- **ARTICLE**
= = = =
Figure 3 (E and F) shows the cross-entropy loss value and the prediction accuracy, respectively, as a function of the training epoch over the testing and training datasets, where the solid line indicates the mean and the shaded regions correspond to the SD over the cross-validated training runs. We observe that the first epoch results in the largest reduction of the loss function and the largest gain in prediction accuracy. From Fig. 3F, we see that the system obtains a mean accuracy of 92.6 ± 1.1% over the training dataset and a mean accuracy of 86.3 ± 4.3% over the testing dataset. From Fig. 3 (C and D), we observe that the system attains near-perfect prediction performance on the ae vowel and is able to differentiate the iy vowel from the ei vowel but with less accuracy, especially in unseen samples from the testing dataset. Figure 3 (G to I) shows the distribution of the integrated field intensity, ∑t ut2, when a representative sample from each vowel class is injected into the trained structure. We thus provide visual confirmation that the optimization procedure produces a structure that routes most of the signal energy to the correct probe. As a performance benchmark, a conventional RNN was trained on the same task, achieving comparable classification accuracy to that of the wave equation. However, a larger number of free parameters were required. In addition, we observed that a comparable classification accuracy was obtained when training a linear wave equation. More details on the performance are provided in section S4.
DISCUSSION
The wave-based RNN presented here has a number of favorable qualities that make it a promising candidate for processing temporally encoded information. Unlike the standard RNN, the update of the wave equation from one time step to the next enforces a nearest-neighbor coupling between elements of the hidden state through the Laplacian operator, which is represented by the sparse matrix in Fig. 1E. This nearest-neighbor coupling is a direct consequence of the fact that the wave equation is a hyperbolic partial differential equation in which information propagates with a finite velocity. Thus, the size of the analog RNN’s hidden state, and therefore its memory capacity, is directly determined by the size of the propagation medium. In addition, unlike the conventional RNN, the wave equation enforces an energy conservation constraint, preventing unbounded growth of the norm of the hidden state and the output signal. In contrast, the unconstrained dense matrices defining the update relationship of the standard RNN lead to vanishing and exploding gradients, which can pose a major challenge for training traditional RNNs (27).
= = = =
- **REQUEST 1**
Answer these questions using the article on the wave-based RNN.
(a) What mean accuracy does the system obtain over the testing dataset?
(b) On which vowel does the system attain near-perfect prediction performance?
(c) Through which operator does the wave equation enforce nearest-neighbor coupling between elements of the hidden state?
= = = =
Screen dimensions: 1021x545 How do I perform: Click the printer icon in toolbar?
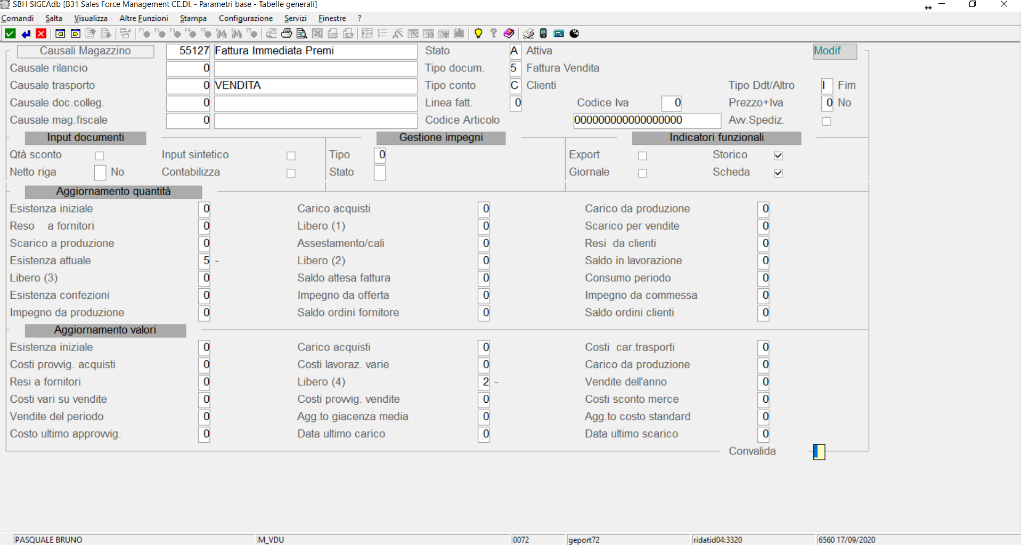287,34
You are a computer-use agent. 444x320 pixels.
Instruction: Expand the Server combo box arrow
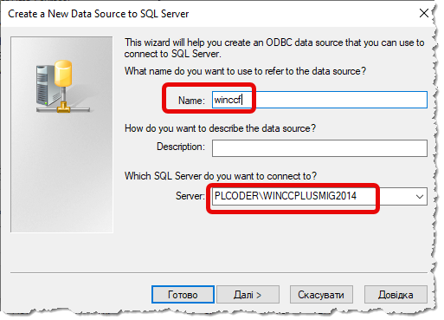tap(420, 197)
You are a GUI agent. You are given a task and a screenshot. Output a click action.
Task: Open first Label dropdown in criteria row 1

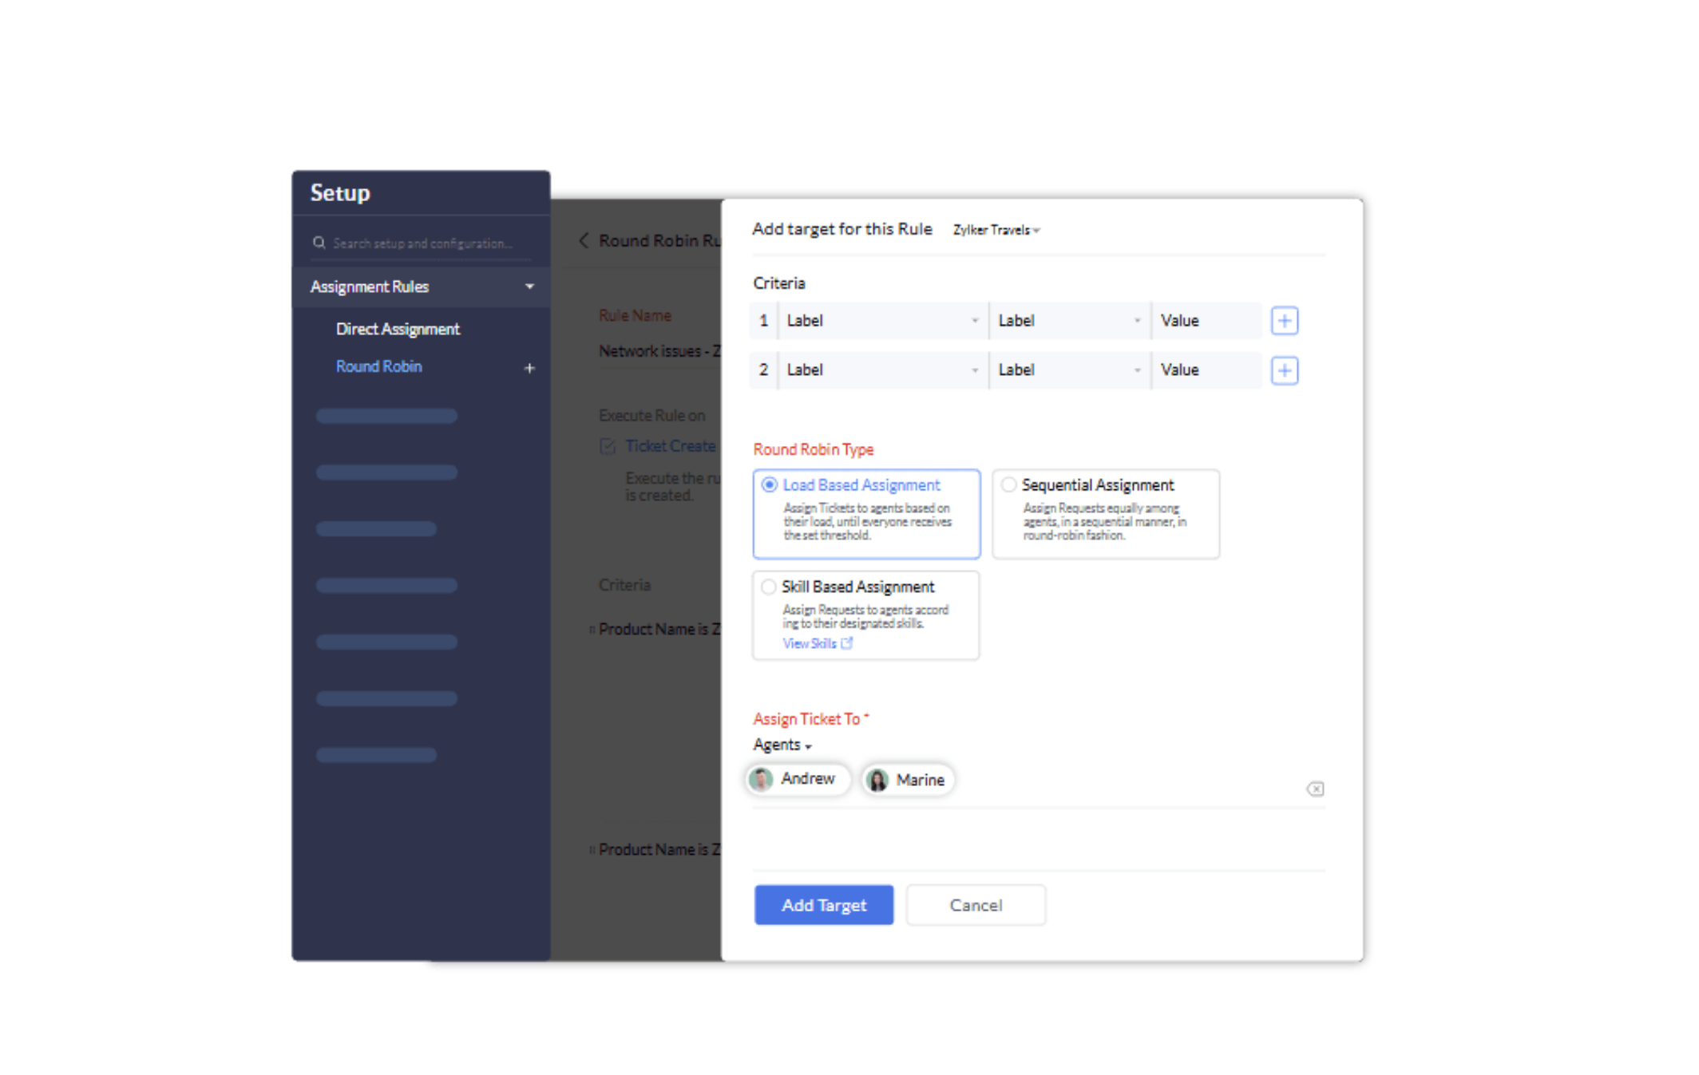(881, 321)
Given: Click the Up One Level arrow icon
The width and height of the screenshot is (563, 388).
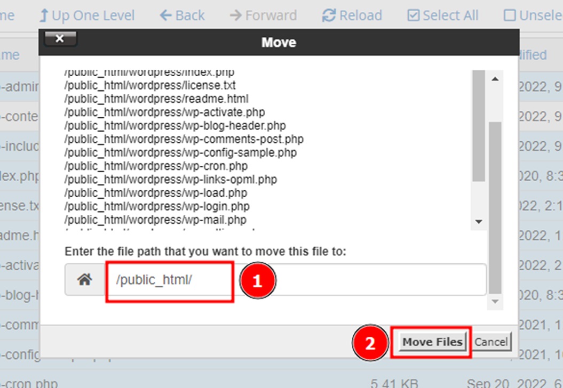Looking at the screenshot, I should pyautogui.click(x=44, y=15).
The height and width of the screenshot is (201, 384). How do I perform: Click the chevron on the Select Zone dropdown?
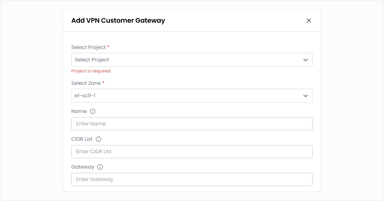(x=305, y=96)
= = = =
- **REQUEST 2**
Copy every line of the records above without any changes, and leave the pictures out of your copy.

- **CORRECT RESPONSE 1**
(a) 86.3 ± 4.3%
(b) The ae vowel
(c) The Laplacian operator

- **CORRECT RESPONSE 2**
Screen dimensions: 1021x545 How do I perform: Click the printer icon in toolbar?
287,34
You are a computer-use agent. 444x320 pixels.
Instruction: Expand the Server combo box arrow
tap(420, 197)
You are a GUI agent. You are given a task and a screenshot. Output a click action.
Task: Open first Label dropdown in criteria row 1

(881, 321)
Given: Click the Up One Level arrow icon
The width and height of the screenshot is (563, 388).
Looking at the screenshot, I should pyautogui.click(x=44, y=15).
The height and width of the screenshot is (201, 384). How do I perform: Click the chevron on the Select Zone dropdown?
(x=305, y=96)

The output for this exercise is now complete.